Image of a custom EEG cap

December 05, 2017

Advances in Technology Provide Clearer Insight Into Brain's Visual System

By Shilo Rea

Shilo Rea
  • Dietrich College of Humanities and Social Sciences
  • 412-268-6094

Carnegie Mellon University engineers and cognitive neuroscientists have demonstrated that a new high-density EEG can capture the brain's neural activity at a higher spatial resolution than ever before.

This next generation brain-interface technology is the first non-invasive, high-resolution system of its kind, providing higher density and coverage than any existing system. It has the potential to revolutionize future clinical and neuroscience research as well as brain-computer interfaces.

To test the custom-modified EEG, the research team had 16 participants view pattern-reversing black and white checkerboards while wearing the new "super-Nyquist density" EEG. They compared the results from all electrodes to results when using only a subset of the electrodes, which is an accepted standard for EEG density. Published in Scientific Reports, the results showed the new "super-Nyquist" EEG captured more information from the visual cortex than any of the four standard "Nyquist density" versions tested.

"These results are crucial in showing that EEG has enormous potential for future research. Ultimately, capturing more neural information with EEG means we can make better inferences about what is happening inside the brain," said lead author Amanda K. Robinson, a postdoctoral fellow in CMU's Department of Psychology and Center for the Neural Basis of Cognition during the study who is now a research fellow at the University of Sydney. "This has the potential to improve source detection, for example in localizing the source of seizures in epilepsy."

To create the new tool, the team modified an EEG head cap from a 128-electrode system, which increased its sensor density by two to three folds over occipitotemporal brain regions. They designed the experiments to use visual stimuli with low, medium and high spatial frequency content.

Then, they used a visual paradigm designed to elicit neural responses with differing spatial frequencies in the brain and examined how the new super-Nyquist density EEG performed, revealing that the new configuration captured more neural information than standard Nyquist density EEG. The subtle patterns of neural activity uncovered by the new super-Nyquist EEG were closely related to a model of primary visual cortex.

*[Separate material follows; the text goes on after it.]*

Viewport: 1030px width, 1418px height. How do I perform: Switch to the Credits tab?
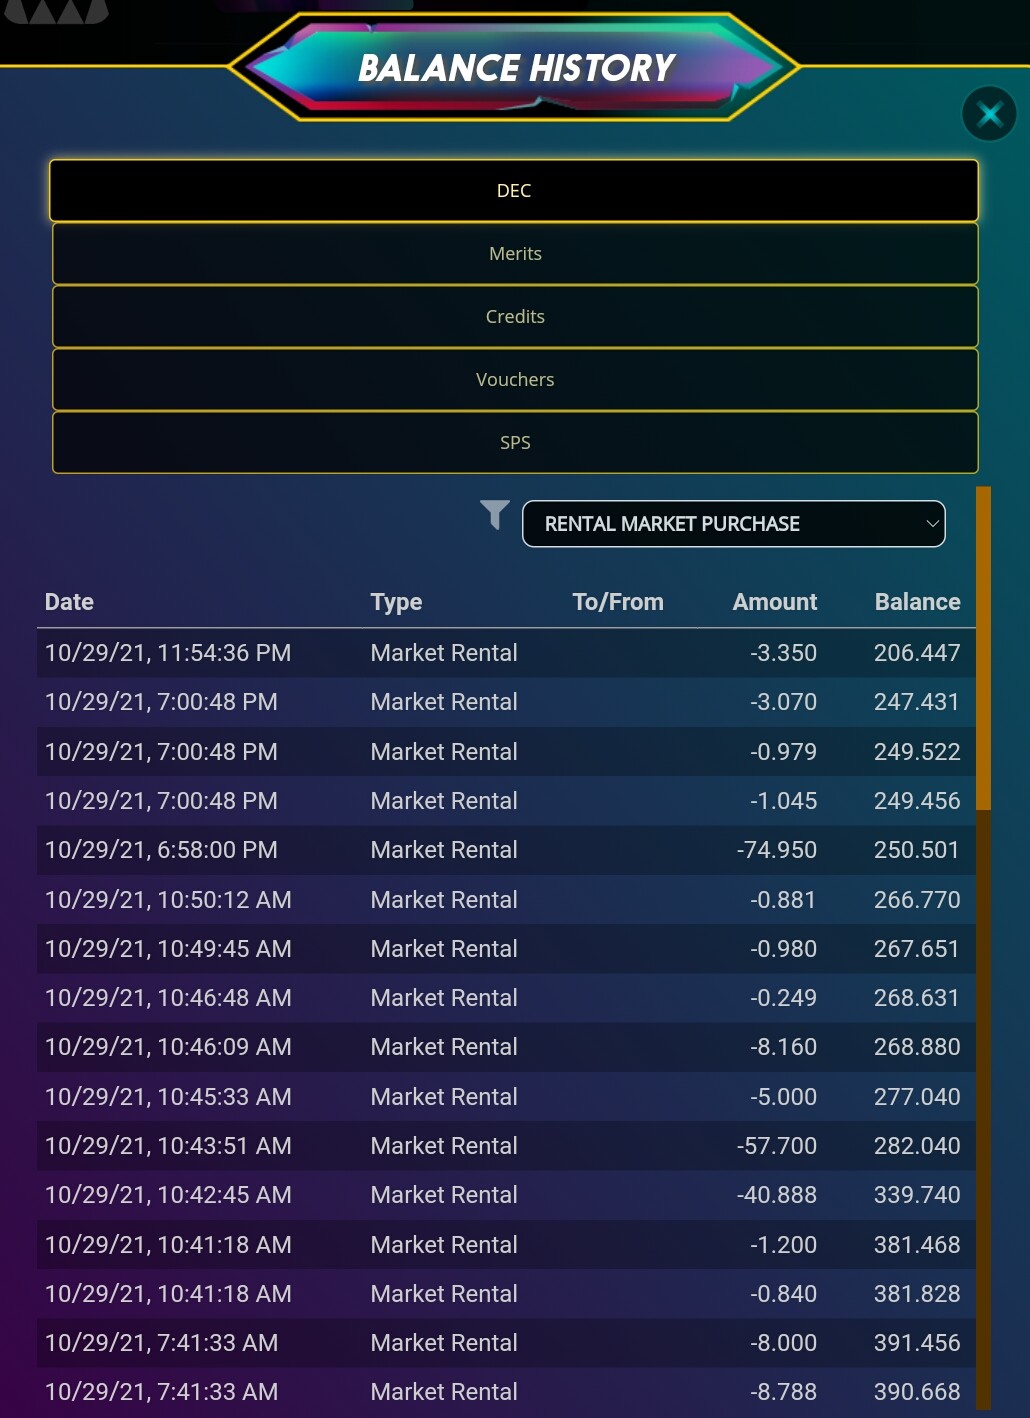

"It is exciting to see that exceeding these engineers' Nyquist densities can provide new information about brain activity, and it opens doors for utilizing higher-density EEG systems for clinical and neuroscientific applications. It also validates some of our fundamental information-theoretic studies in the past few years," said Pulkit Grover, assistant professor of electrical and computer engineering and a member of the CNBC.

"Development of higher density systems is underway, in collaboration with Shawn Kelly in the Engineering Research Accelerator at CMU," Grover said.

Early financial support to modify and test the new EEG was provided by CMU's BrainHub initiative and ProSEED program.

"This collaboration arose out of CMU's unique BrainHub Initiative that was created to encourage collaboration between brain and behavioral scientists, engineers and computer scientists," said Michael J. Tarr, the Trustee Professor of Vision Science and head of CMU's Psychology Department."Our project is but one example of how working across disciplines can push the boundaries of our science, enabling new methods for studying and, ultimately, understanding the brain. Novel partnerships such as ours are our best avenue for making real progress that can eventually be translated into devices and theories that will help improve our lives."

In addition to Robinson, Grover and Tarr, CMU's Praveen Venkatesh and Marlene Behrmann and the University of Pittsburgh's Matthew J. Boring participated in the study.

Instrumentation of the novel cap was funded in part by the SONIC center of the Semiconductor Research Corporation. Venkatesh was supported by the Phil and Marsha Dowd Fellowship, and Boring was funded by the CNBC computational neuroscience undergraduate fellowship.